Archives president Ange Bailey says it’s a chance to “share these stories with both the queer and broader community. Across the generations, the queer community has the shared stories of struggle, resilience and celebration and, in engaging with these histories, can create new dialogue into the future. To be queer, still today, I think you can never be too complacent.”
The first floor houses Joy FM – Australia’s only gay and lesbian radio station, that now has state of the art studios from which to broadcast. Other tenants include Transgender Victoria, the LGBTI multicultural council, the bookstore Hares and Hyenas, the Melbourne Queer Film Festival, Gay and Lesbian Switchboard and others.
Standing atop the sweeping rooftop – with views across the bay to the south and city skyline to the north-west – one gets a strong sense of Fitzroy Street’s potential future.

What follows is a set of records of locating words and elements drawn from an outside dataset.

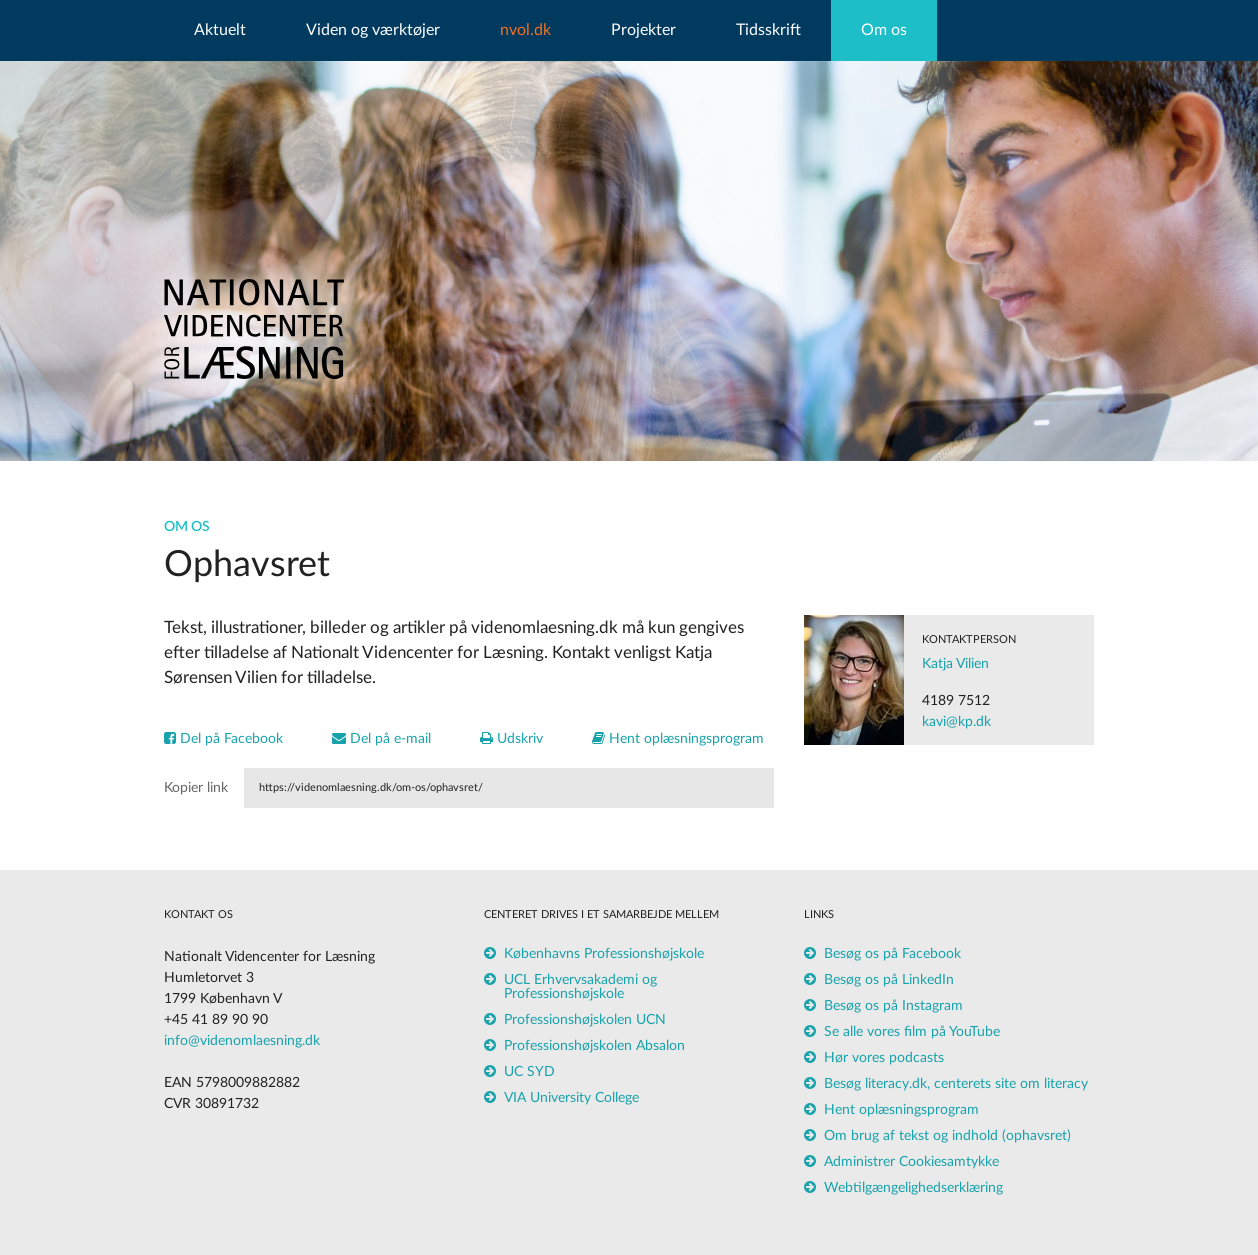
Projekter (643, 30)
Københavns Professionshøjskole (604, 954)
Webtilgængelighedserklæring (913, 1188)
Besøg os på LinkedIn (889, 980)
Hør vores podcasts (884, 1058)
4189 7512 (956, 701)
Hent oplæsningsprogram (678, 739)
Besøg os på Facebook (892, 954)
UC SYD (529, 1072)
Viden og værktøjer (373, 30)
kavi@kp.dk (956, 722)
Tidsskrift (768, 30)
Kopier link (196, 788)
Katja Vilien (955, 664)
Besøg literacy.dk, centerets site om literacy (956, 1084)
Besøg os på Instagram (893, 1006)
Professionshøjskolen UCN (585, 1020)
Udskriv (511, 739)
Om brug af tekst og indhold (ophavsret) (947, 1136)
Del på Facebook (223, 739)
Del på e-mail (381, 739)
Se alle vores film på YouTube (912, 1032)
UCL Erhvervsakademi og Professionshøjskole (580, 987)
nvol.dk (525, 30)
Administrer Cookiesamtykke (911, 1162)
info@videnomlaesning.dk (242, 1041)
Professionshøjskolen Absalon (594, 1046)
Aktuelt (220, 30)
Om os (884, 30)
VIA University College (571, 1098)
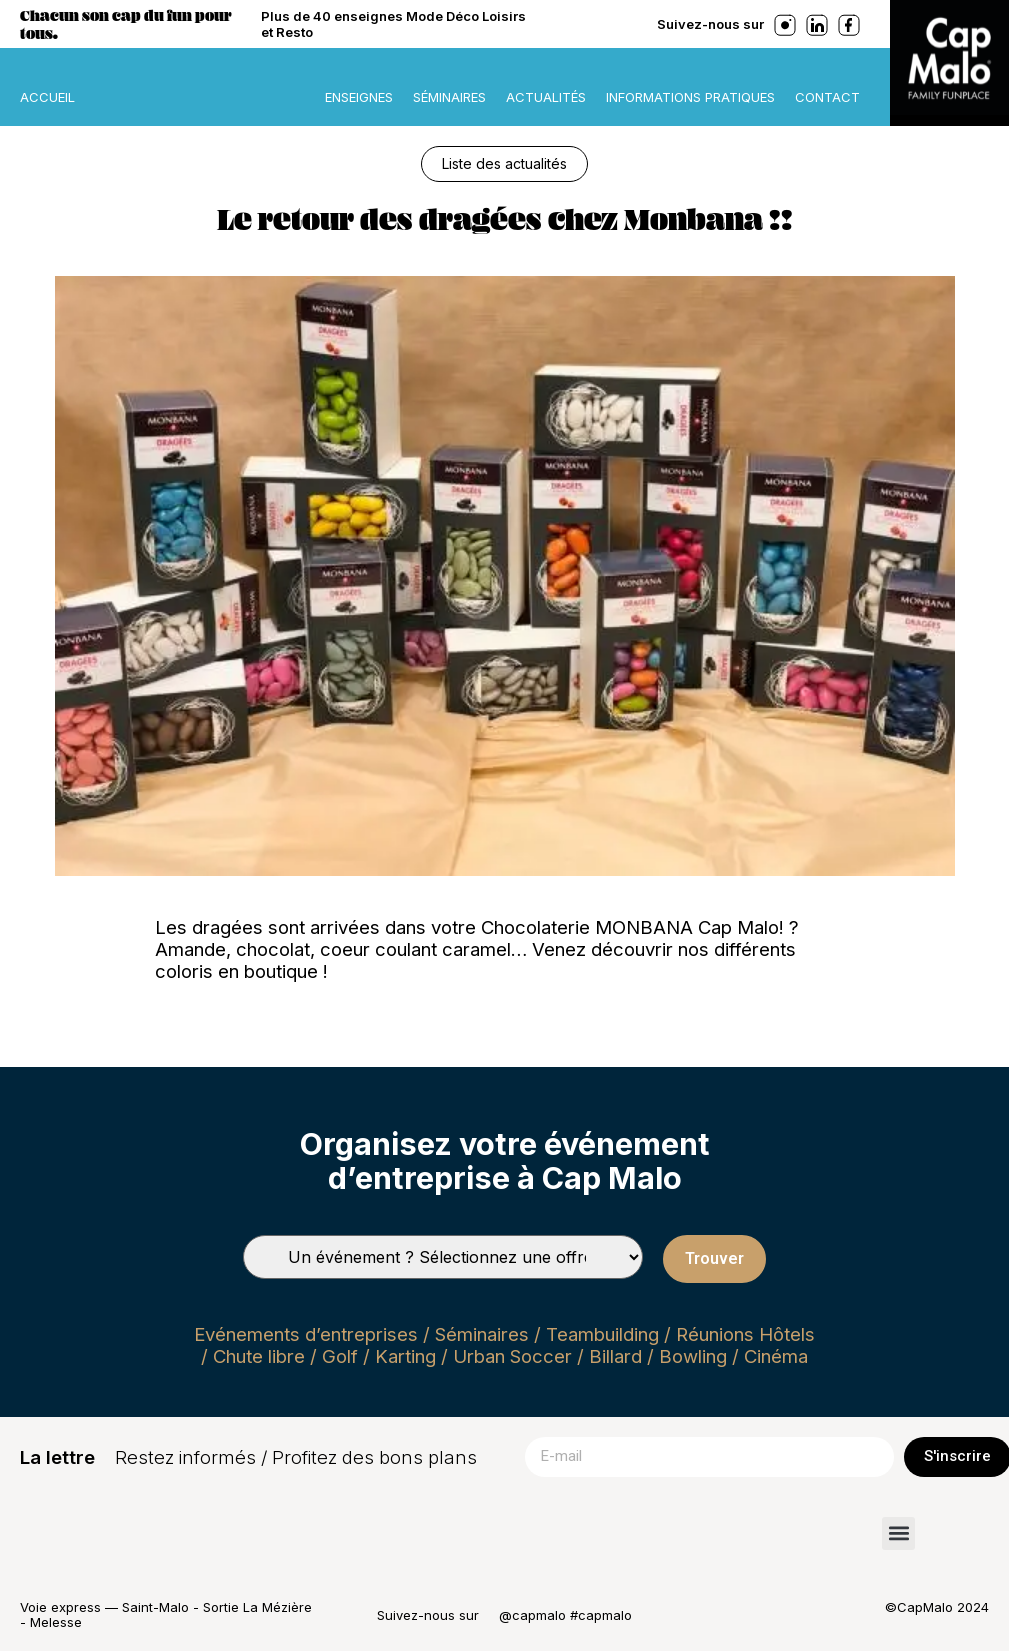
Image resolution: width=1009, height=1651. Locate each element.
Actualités (546, 97)
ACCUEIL (47, 97)
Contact (827, 97)
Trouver (714, 1258)
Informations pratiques (690, 97)
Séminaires (449, 97)
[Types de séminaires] (443, 1257)
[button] (898, 1533)
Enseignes (359, 97)
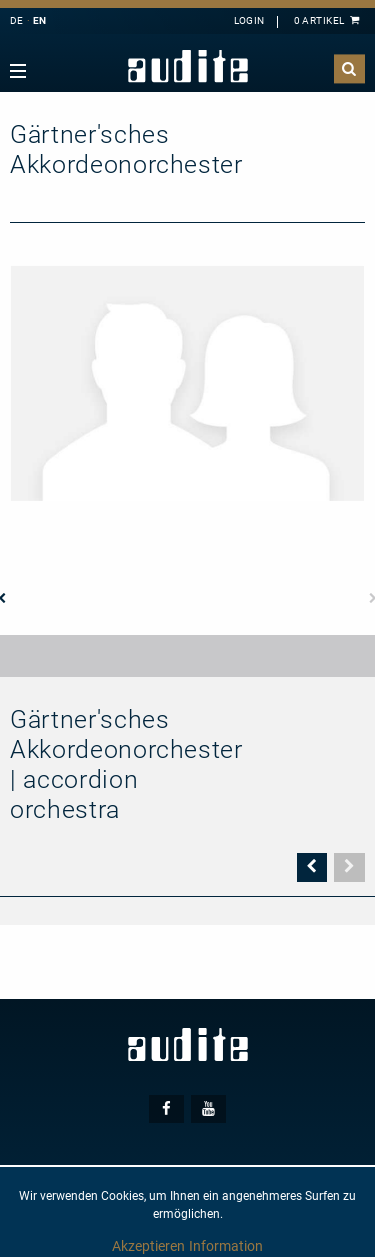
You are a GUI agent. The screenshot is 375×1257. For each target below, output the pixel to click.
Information (226, 1246)
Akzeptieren (148, 1246)
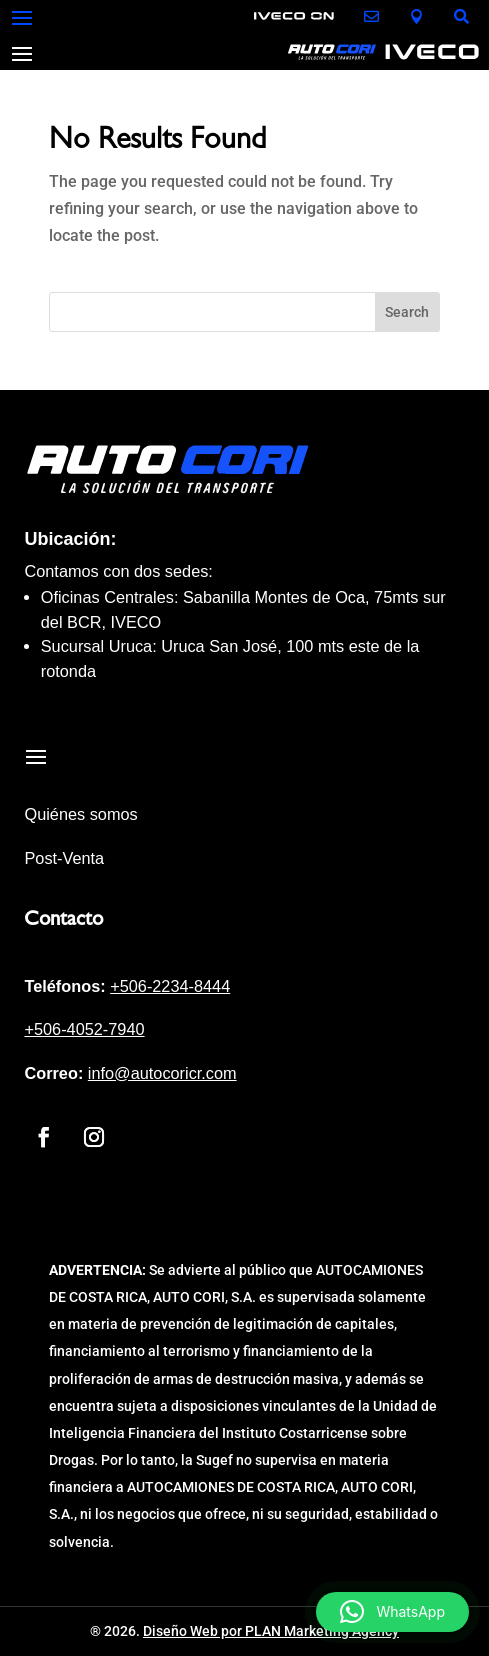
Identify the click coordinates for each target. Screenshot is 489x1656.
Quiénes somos (80, 814)
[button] (392, 1612)
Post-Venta (64, 858)
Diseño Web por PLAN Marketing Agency (271, 1631)
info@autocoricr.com (162, 1073)
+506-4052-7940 (84, 1029)
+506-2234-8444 (170, 986)
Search (407, 312)
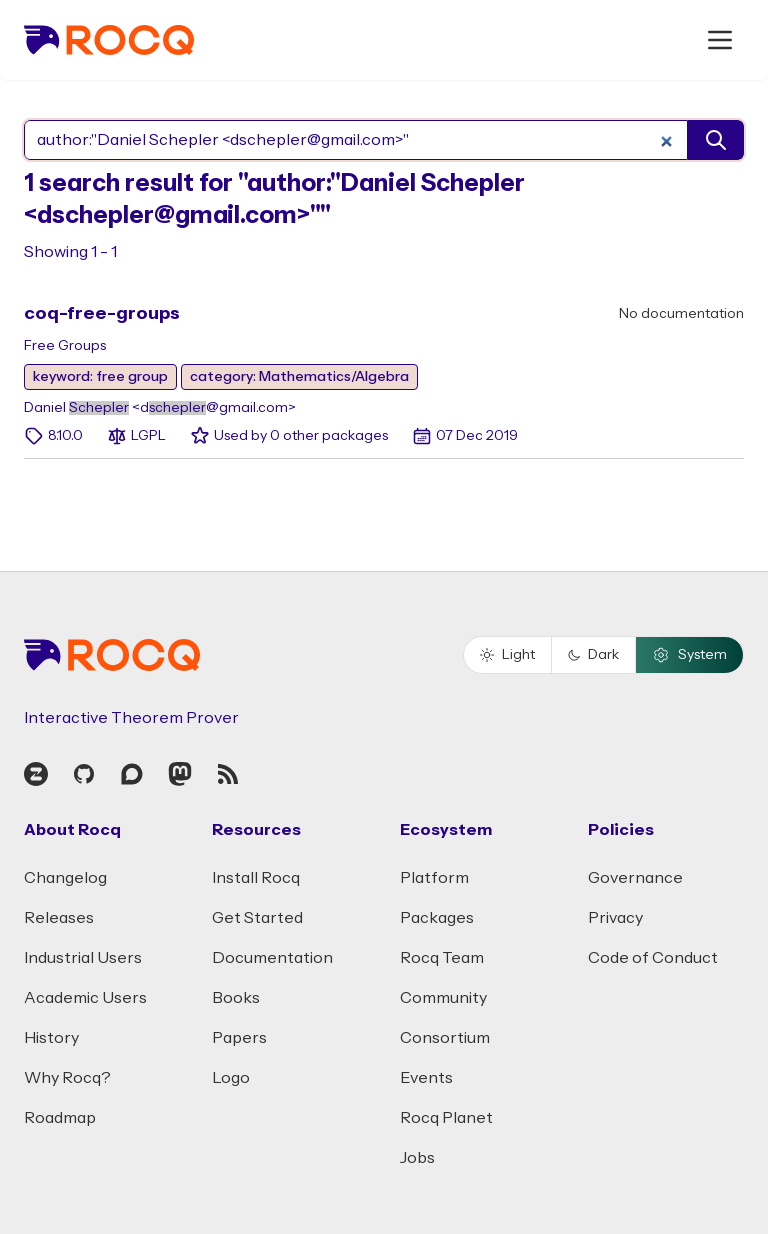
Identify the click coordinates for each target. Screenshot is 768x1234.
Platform (434, 878)
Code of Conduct (653, 958)
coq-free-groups (102, 313)
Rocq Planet (446, 1118)
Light (507, 655)
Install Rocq (256, 878)
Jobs (417, 1158)
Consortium (445, 1038)
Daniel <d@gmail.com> (160, 408)
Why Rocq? (67, 1078)
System (689, 655)
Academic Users (85, 998)
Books (236, 998)
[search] (716, 140)
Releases (59, 918)
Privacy (615, 918)
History (51, 1038)
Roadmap (60, 1118)
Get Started (257, 918)
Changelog (65, 878)
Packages (437, 918)
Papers (239, 1038)
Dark (593, 655)
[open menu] (720, 40)
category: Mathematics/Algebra (299, 377)
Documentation (272, 958)
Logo (231, 1078)
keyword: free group (100, 377)
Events (426, 1078)
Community (443, 998)
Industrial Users (83, 958)
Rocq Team (442, 958)
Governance (635, 878)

The Pride Centre occupies the former site of Monroe’s restaurant, which was always a popular haunt of the queer community. But the queer history of St Kilda stretches back to the mid-20th century.
According to the recent heritage report History of LGBTIQ+ Victoria in 100 Places and Objects, St Kilda was transformed from a seaside tourism haven for the wealthy from 1880s through to the mid 20th century, when the area changed into the place where Melbourne’s ‘outcasts’ found a home.
St Kilda housed some of Australia’s first gay clubs and sex worker support services, including the art-deco Prince of Wales hotel, which hosted American military personnel during WWII and regular drag shows throughout the 70s and 80s. Early gay clubs like Girlbar, Mandate, Les Girls and Bojangles operated throughout the 80s and 90s, and the Daughters of Bilitis, the first Australian gay rights group, originally formed in a St Kilda flat in Acland Street in 1969.
However, in recent years the urban seaside boulevard famed for its rock and roll edge has fallen derelict – with only a few restaurants surviving amid the chain stores, empty shopfronts, convenience stores and late night takeaway spots – mostly inhabited by inebriated backpackers.
Alongside the Pride Centre, a new project called Renew Fitzroy Street, following in the footsteps of other Renew projects around the country, has already seen seven vacant shopfronts given over to local artists and artisans with free or low rent (until a paying tenant is found) in an effort to bring foot traffic and culture back.
“You can already feel a shift towards a new buzzy era of the street,” says Courtney DeWitt, co-owner of Domestic Fantasies, a 20th century furniture store that has taken up residence in one of the Renew shopfronts. Dewitt lives nearby, and believes “the opening of the Pride centre is a massive part of that. There’s no doubt in our mind that Fitzroy street is on the verge of a renaissance, the north side should be warned – we’re back baby.”
Her business partner, Corine Auzou, says she remembers living in St Kilda in the 90s when it felt like a living community. “It was full of artists, musicians, and a huge gay community. Everyone lived here – you walk out and bump into your friends you’d seen the night before at the nightclub – it was actually a community. But then a lot of people just left – it just wasn’t the same place anymore. Having the Pride Centre open up here has just given me renewed hope they are not going to let this street die out. We are going to bring it back to its glory days.”
When the Victoria premier, Daniel Andrews, officially opened the building he hit on a note that could equally apply to the Pride Centre as to renewal of St Kilda itself. “It holds the stories of struggle, the stories of pain and loss, but it sets the course for a future of hope. One of inclusion and equality,” he said.
“The space we’re in today is nothing short of amazing, fabulous even.”